Citation
Abbas, Hussein Ali
(2019)
Racism, identity and displacement in selected Canadian ethnic fictions by Lawrence Hill and M. G. Vassanji.
Doctoral thesis, Universiti Putra Malaysia.
Abstract
This study addresses the issue of the representation of the marginalised minorities in
literary texts by immigrant authors in White-dominated Canada. It examines six
selected novels, which are Some Great Thing (1992), Any Known Blood (1997) and
The Book of Negroes (2007) by Lawrence Hill, and No New Land (1991), The In-
Between World of Vikram Lall (2003), and The Magic of Saida (2012) by M. G.

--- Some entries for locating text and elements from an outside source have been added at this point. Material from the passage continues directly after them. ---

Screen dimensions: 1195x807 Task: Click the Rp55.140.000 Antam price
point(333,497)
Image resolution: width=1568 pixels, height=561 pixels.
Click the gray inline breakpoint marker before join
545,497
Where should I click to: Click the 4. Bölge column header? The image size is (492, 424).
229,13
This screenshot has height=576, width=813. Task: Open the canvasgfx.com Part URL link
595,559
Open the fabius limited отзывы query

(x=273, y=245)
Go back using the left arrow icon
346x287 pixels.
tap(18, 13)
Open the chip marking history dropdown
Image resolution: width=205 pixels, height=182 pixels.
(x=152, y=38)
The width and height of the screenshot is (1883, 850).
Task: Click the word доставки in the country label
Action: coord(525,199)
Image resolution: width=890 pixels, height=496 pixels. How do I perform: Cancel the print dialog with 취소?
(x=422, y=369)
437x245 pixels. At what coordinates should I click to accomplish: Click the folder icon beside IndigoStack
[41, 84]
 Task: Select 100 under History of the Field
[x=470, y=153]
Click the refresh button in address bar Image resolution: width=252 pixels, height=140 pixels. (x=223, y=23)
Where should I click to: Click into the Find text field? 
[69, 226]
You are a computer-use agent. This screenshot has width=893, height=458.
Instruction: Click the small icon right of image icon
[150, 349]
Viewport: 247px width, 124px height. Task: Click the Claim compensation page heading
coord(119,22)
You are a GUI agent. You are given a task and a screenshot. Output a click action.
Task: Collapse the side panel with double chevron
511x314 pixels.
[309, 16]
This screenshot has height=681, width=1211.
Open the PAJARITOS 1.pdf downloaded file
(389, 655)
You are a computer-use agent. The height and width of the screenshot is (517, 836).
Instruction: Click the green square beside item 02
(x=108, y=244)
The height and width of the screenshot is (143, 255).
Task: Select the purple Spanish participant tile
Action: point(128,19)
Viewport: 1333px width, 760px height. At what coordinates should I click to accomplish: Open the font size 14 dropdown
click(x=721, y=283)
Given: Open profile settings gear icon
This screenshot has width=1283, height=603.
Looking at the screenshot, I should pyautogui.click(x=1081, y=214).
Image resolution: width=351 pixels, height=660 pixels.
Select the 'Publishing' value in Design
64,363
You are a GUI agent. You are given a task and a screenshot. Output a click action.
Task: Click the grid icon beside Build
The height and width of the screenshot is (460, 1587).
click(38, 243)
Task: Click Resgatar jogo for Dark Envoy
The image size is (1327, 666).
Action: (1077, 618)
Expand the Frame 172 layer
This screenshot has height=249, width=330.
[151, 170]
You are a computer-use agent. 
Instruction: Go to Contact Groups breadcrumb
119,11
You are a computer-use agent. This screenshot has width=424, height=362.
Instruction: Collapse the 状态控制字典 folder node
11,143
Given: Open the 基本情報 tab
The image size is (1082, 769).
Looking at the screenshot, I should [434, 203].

Vassanji. In No New Land, Vassanji’s newly-arrived immigrant character Nurdin has
to live in poverty as he is not given a job because he has no ‘Canadian experience’,
whereas Hill’s Aminata in The Book of Negroes is given no chance to live among the
Whites in the town she works in because she is Black. In Vassanji’s The Magic of
Saida, Kamal Punja, who is born to a mixed family, suffers from an identity crisis
because Canada does not recognise the identity of biracial immigrants. In Vassanji’s
The In-Between World of Vikram Lall, Vic is trapped between the oriental native world
devastated by war and the occidental host, which is flourishing in peace. In Hill’s
Some Great Thing, Yoyo is forced by the long harshly cold winter of Canada to return
to his sunny homeland in Cameroon, while Cane V’s sense of identity loss in Hill’s
Any Known Blood compels him to go to Africa and the USA to unearth the roots of
his family. In terms of theory, this study uses the ideas of both Critical
Multiculturalism and Post-Colonialism to address the main concepts and their relevant
themes of these novels. Frantz Fanon and Edward Said’s ideas on racism are used to
examine racism-caused poverty and the segregation of immigrants. Homi Bhabha and
Sneja Gunew’s ideas on immigrants’ hybrid identity are used to address biracial
immigrants’ identity crises and bicultural in-betweenness. Displacement, voluntary or
compulsory, is investigated respectively through the themes of longing/belonging and
the search for familial roots, dependent on John McLeod and Neil Bissoondath’s ideas
on immigrants’ return home and immigrants’ family roots. This study has three objectives to attain. The first is to explore how the African and
South Asian immigrant characters are affected by racism in multicultural Canada. The
second is to investigate the reasons and results of identity problems that are imposed
on the immigrant characters of these two groups in that country. The third is to
examine the reasons which trigger the sense of displacement among the immigrant
characters of these two minorities in that host country. As this study finds that African
and South Asian immigrant characters of the selected fictional texts suffered in terms
of racism, identity, and displacement, it is concluded that literature contributes to give
representation to those non-Europeans who have remained voiceless for many decades
in Canada. In the end, this study recommends that more studies need to be done on
literary texts by immigrant authors to investigate the stories of minority characters
other than those of African and South Asian origin.